Many cite frustration with the Muslim Brotherhood's broken promises. The Islamic political group had initially announced it would not field a candidate in Egypt's presidential elections before putting forth Morsi. Protesters also say the Constitutional Assembly formed in 2012 never represented Egypt's diverse population but was dominated by Islamists. Earlier, when it was still unclear whether Morsi would be declared the winner of the presidential polls, he had promised secular groups that he would try to put together a representative assembly.

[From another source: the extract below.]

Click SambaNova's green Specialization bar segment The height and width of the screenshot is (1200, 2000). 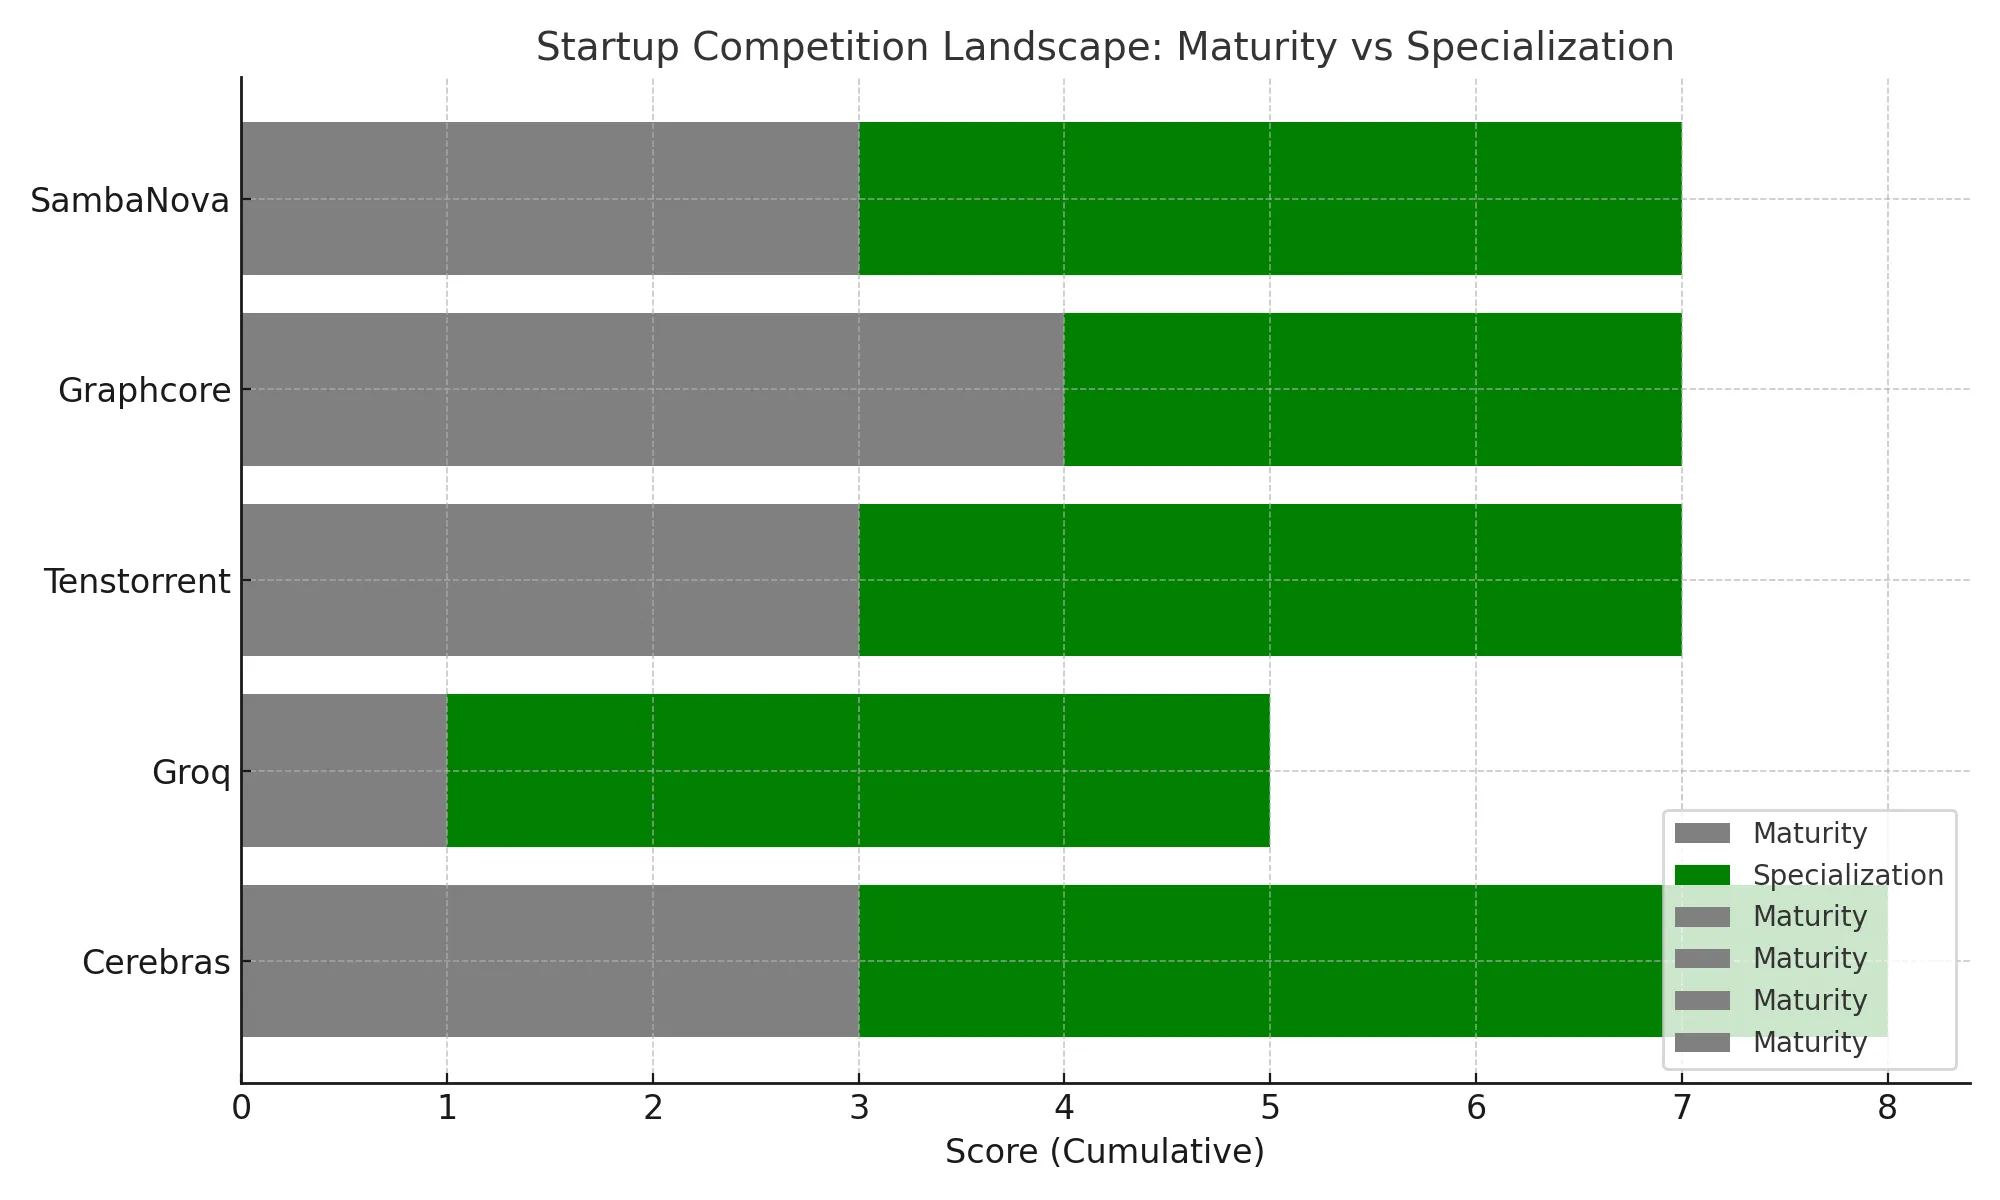coord(1270,198)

As such, opposition groups believe little of what the Muslim Brotherhood says. They reject dialogue without clear concessions being made in advance. Demonstrators see no other choice but to voice their frustrations in the street. And more than a few are increasingly open to using violence. This time in Cairo, the demonstrations were more openly provocative.

Hatred for the police and military is felt by many in the opposition, who have been subject to their arbitrariness and brutal violence in the past. Ahmed, a protester around 50 years old, is among the demonstrators who have no trust in the upcoming parliamentary elections. "Every time people complain, they say, 'Wait for the next vote.' But the way in which the constitution was written tells me they will also deceive people about the parliamentary election," he told DW.

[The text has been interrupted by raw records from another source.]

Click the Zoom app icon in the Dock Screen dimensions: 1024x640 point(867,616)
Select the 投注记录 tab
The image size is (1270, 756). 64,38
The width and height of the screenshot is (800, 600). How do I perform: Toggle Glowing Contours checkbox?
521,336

An Al-Ahly fan scrawls graffiti on a wall
(Matthias Sailer)

An Al-Ahly fan writes on a wall: "We will never forget January 26."

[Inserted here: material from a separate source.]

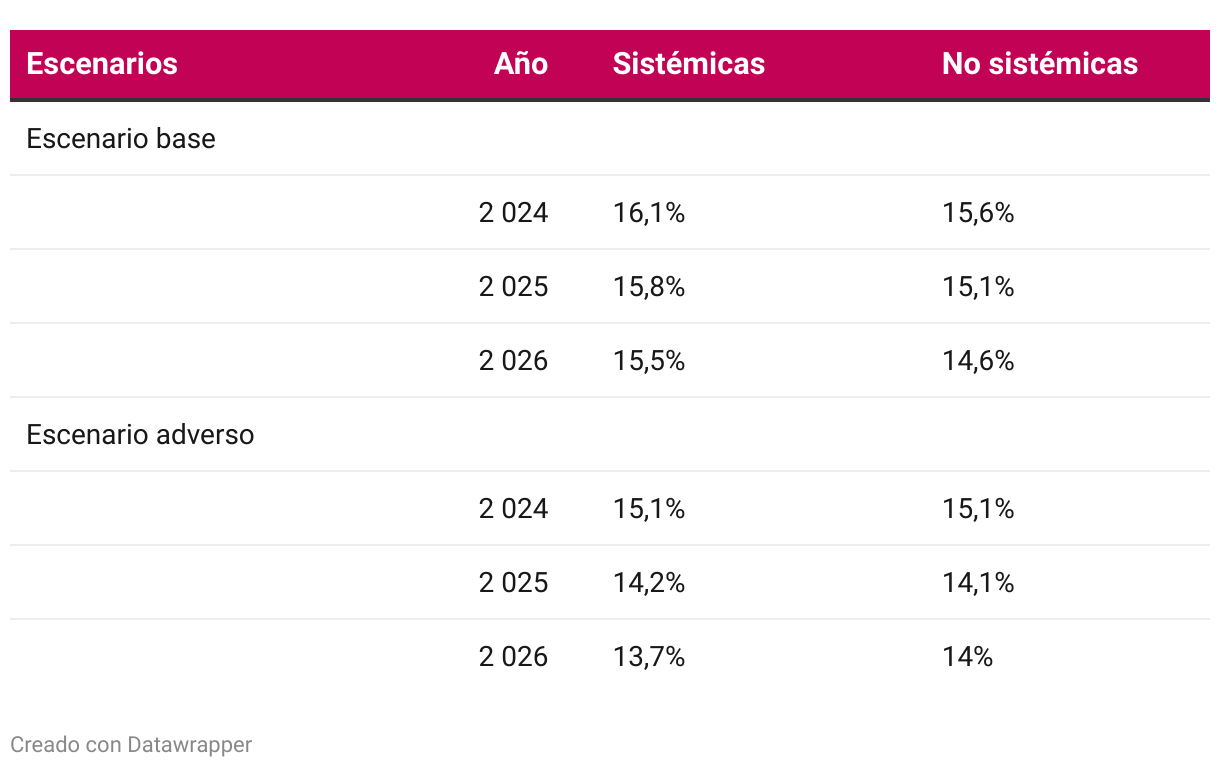Click year 2 026 under Escenario base
Image resolution: width=1220 pixels, height=768 pixels.
tap(513, 360)
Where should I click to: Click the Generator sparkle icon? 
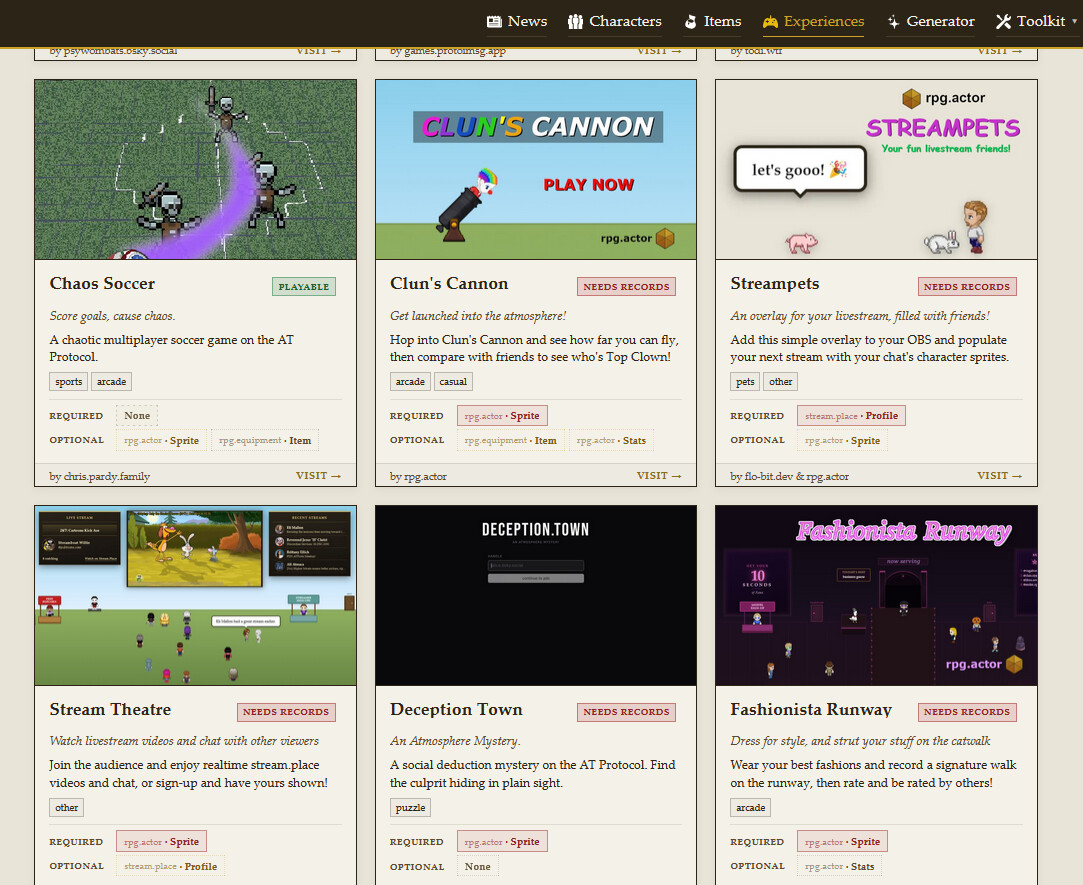coord(893,21)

21 soccer fans sentenced to death

There's another reason things turned so violent in Port Said over the weekend. Frustrations are high because the city is where a court sentenced 21 fans of the Al-Massri soccer club to death. On February 1, 2012, 74 fans of Cairo-based team Al-Ahly lost their lives when the Al-Massri group attacked them. But there are a number of indications that this wasn't just a "normal" football stadium tragedy, but that security forces were involved. Nine high-ranking police officers have also been charged, but their fate will not be decided until March 9.

Despite the bloody incident in Port Said, the verdict represents the better outcome for the ruling Muslim Brotherhood. The harshness of the sentences has appeased members of the Al-Ahly fan club, who are often represented at anti-regime rallies. Previously, club members had announced they would stir up massive unrest if there were a lenient verdict. In a Cairo stadium, the ultras celebrated the death sentences with loud singing and flares.

Around 50 meters (160 feet) in front of the stadium, an Al-Ahly fan named Sherif scrawled graffiti on a wall praising the capital punishment verdict. He is openly joyful about the situation, saying, "This is a good ruling and I'm happy about it. It's the right step. Now they've sentenced these guys and later they'll hopefully also sentence the police officers."

Demanding a new government

Most Ahly fans also want to see the police sentenced to death. By postponing the officers' trials, the regime at least been able to delay a further escalation in violence. A mild sentence at a later point in time could potentially lead to less unrest than in the current volatile climate. That could be important for the Morsi regime, given that police officers in Egypt thus far have seldom been convicted - even in cases with clear evidence against them. However, many demonstrators have been angered by these very tactics.

The oppositional National Salvation Front (NSF) says Morsi is responsible for the unrest and demands the installation an emergency government in his place. The current regime is dominated by Islamists. The NSF says that if its calls go unfulfilled, it will boycott the upcoming parliamentary elections and seek an early presidential election to get rid of Morsi.

Meanwhile, the bloody street fighting continues in many Egyptian cities. Early Saturday evening, police and demonstrators fought near the provisional parliament in Cairo. In Port Said, the police headquarters was set on fire.